Register for the iXsystems Community to get an ad-free experience and exclusive discounts in our eBay Store.
Resource icon

Sync writes, or: Why is my ESXi NFS so slow, and why is iSCSI faster?

jgreco

Resident Grinch
Moderator
Joined
May 29, 2011
Messages
13,759
This post is not specific to ESXi, however, ESXi users typically experience more trouble with this topic due to the way VMware works.

When an application on a client machine wishes to write something to storage, it issues a write request. On a machine with local storage, this involves talking to the hard drive HBA and issuing a command to write a given block to a given spot on the disk. This much should be obvious. However, we are writing to a filesystem. The filesystem contains metadata and file data. In many cases, it is very important to the stability of the filesystem that metadata be updated in a careful and thoughtful manner, because if it isn't, and there's a crash or power loss, it could render the filesystem unstable, unusable, and even unrecoverable. A properly executed sync write provides assurance to the storage consumer (in this case the filesystem layer) that the requested operation has been committed to stable storage; upon completion, an attempt to read the block is guaranteed to return the data just written, regardless of any crashes or power failures or other bad events. This usually means waiting for the drive to be available, then seeking to the sector, then writing the sector... a process that can take a little time. File data blocks are typically much less important, and are usually written asynchronously by most filesystems. This means that the disk controller might have many write requests simultaneously queued up, and the controller and drive are writing them out in a convenient manner.

Because for the most part users are copying around data files, usually we're used to seeing throughput in MBytes/sec. Sync writes, even on a local system, are usually substantially slower.

So here's the problem. ESXi represents your VM's disk as data in a vmdk file. However, it really has no clue as to what that VM is trying to write to disk, and as a result, it treats everything as precious. In other words, VMware writes nearly everything to the datastore as a sync write. This can result in significant slowdowns. On a local host, the typical solution to the problem is to get a RAID controller with write back cache and a BBU.
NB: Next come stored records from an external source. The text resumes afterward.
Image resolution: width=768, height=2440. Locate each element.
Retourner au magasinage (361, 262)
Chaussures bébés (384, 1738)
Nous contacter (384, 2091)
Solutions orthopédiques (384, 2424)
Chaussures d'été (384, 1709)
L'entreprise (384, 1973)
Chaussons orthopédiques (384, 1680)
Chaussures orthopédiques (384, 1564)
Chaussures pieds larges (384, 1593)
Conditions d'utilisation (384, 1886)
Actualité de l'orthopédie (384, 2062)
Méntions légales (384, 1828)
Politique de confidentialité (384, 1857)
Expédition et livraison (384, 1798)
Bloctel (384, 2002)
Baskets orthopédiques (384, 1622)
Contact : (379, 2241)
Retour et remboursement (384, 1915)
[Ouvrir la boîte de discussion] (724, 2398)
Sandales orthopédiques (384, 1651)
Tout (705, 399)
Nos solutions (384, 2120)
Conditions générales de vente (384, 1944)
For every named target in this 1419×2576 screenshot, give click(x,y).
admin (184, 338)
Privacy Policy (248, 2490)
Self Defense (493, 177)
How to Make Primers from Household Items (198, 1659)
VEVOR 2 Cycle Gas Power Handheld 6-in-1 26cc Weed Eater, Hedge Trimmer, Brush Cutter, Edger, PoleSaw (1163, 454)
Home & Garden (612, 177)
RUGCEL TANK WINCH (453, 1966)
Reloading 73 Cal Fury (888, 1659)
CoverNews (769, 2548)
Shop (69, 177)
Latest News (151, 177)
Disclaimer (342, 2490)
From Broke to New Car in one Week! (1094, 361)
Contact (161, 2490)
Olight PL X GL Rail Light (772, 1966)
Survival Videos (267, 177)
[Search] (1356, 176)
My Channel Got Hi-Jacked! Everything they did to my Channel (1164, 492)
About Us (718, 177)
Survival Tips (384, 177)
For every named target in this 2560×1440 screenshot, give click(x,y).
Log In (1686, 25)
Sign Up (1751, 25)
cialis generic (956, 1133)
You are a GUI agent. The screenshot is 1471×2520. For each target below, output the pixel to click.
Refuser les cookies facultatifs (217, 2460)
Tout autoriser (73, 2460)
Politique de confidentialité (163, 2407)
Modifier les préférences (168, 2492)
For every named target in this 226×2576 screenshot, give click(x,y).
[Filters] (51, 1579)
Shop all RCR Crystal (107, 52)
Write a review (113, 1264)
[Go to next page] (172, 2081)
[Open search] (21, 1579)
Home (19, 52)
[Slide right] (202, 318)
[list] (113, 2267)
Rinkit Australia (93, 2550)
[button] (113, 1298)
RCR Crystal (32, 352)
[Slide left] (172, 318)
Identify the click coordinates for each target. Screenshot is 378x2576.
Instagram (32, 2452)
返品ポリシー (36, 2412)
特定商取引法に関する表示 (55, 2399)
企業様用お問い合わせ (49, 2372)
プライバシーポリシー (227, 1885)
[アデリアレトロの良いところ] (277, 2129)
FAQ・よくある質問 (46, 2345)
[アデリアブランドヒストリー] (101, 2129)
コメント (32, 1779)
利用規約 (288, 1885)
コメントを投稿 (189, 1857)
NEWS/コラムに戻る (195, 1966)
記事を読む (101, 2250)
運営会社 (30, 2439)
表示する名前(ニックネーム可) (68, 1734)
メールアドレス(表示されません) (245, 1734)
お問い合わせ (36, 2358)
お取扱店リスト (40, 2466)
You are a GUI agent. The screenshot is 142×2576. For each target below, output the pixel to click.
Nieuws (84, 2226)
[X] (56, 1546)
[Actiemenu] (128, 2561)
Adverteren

The same thing happens over the network. VMware wants writes to be committed to stable storage, because generally speaking, ESXi has no clue as to the value, importance, or other attributes of the data that your VM is attempting to write.

Now, it is important to recognize here, that VMware is actually trying to be careful and cautious with your data. Because here's the problem. Let's say your VM writes some filesystem metadata, such as, let's say, the free block table. It writes an update that indicates a bunch of blocks have been used. ESXi sends that to NAS/SAN storage. Now, let's just say that it isn't instantly committed to stable storage, and let's further pretend that at that exact moment, the NAS crashes and reboots. Upon recovery, you now have a functioning NAS again - but the NAS storage is showing those blocks are free and available. Eventually, the VM may try to write to those blocks again. Catastrophe.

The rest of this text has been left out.